This time, Seacat huffed. "She's a princess and thinks she knows best."
"Well…" Blondie looked quite cute with that scrunched-up expression, but she couldn't deny this, could she? "But that's still no reason to make her mad!"
"It's also funny." Seacat bared her fangs at Blondie. "And she needs to learn how to control her temper before she becomes queen. I'm actually helping her."

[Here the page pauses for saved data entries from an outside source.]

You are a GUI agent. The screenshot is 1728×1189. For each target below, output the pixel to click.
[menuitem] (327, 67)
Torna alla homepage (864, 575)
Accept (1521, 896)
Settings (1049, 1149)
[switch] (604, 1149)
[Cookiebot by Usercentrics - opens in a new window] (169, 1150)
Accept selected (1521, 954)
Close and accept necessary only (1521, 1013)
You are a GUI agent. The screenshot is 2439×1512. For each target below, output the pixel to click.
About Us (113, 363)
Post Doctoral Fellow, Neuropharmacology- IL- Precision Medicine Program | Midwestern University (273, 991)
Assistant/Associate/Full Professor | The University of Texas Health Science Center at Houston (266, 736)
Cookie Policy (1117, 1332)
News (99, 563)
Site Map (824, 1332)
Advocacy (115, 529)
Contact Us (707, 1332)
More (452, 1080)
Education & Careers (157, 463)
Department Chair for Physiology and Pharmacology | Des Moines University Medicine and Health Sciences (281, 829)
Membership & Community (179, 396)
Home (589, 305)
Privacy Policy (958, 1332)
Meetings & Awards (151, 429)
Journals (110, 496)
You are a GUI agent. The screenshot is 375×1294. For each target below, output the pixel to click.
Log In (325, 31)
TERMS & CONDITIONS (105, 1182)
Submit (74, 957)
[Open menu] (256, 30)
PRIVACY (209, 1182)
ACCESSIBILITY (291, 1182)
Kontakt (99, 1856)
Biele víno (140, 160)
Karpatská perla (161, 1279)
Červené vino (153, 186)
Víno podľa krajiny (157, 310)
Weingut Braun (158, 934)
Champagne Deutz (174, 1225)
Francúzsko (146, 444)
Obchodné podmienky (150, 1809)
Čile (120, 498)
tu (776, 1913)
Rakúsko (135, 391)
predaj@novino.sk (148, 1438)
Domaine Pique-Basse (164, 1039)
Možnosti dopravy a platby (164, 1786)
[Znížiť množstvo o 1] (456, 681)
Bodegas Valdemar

Blondie opened her mouth, then closed it before opening it again. "That's… That's…" Suddenly, she frowned at Seacat. "You're just doing this because you think it's fun, aren't you?"
Rats. Seacat took care to shrug in an especially bored-looking way. "You can have more than one reason for doing something, can't you?"
The frown didn't vanish. "Yes. But you're doing it because you think it's funny."
Seacat was frowning herself now. "Well, it is funny. You should try it yourself," she added with a slightly forced grin. She had no reason to feel bad - it was funny, but also needed. Two birds, one stone or something.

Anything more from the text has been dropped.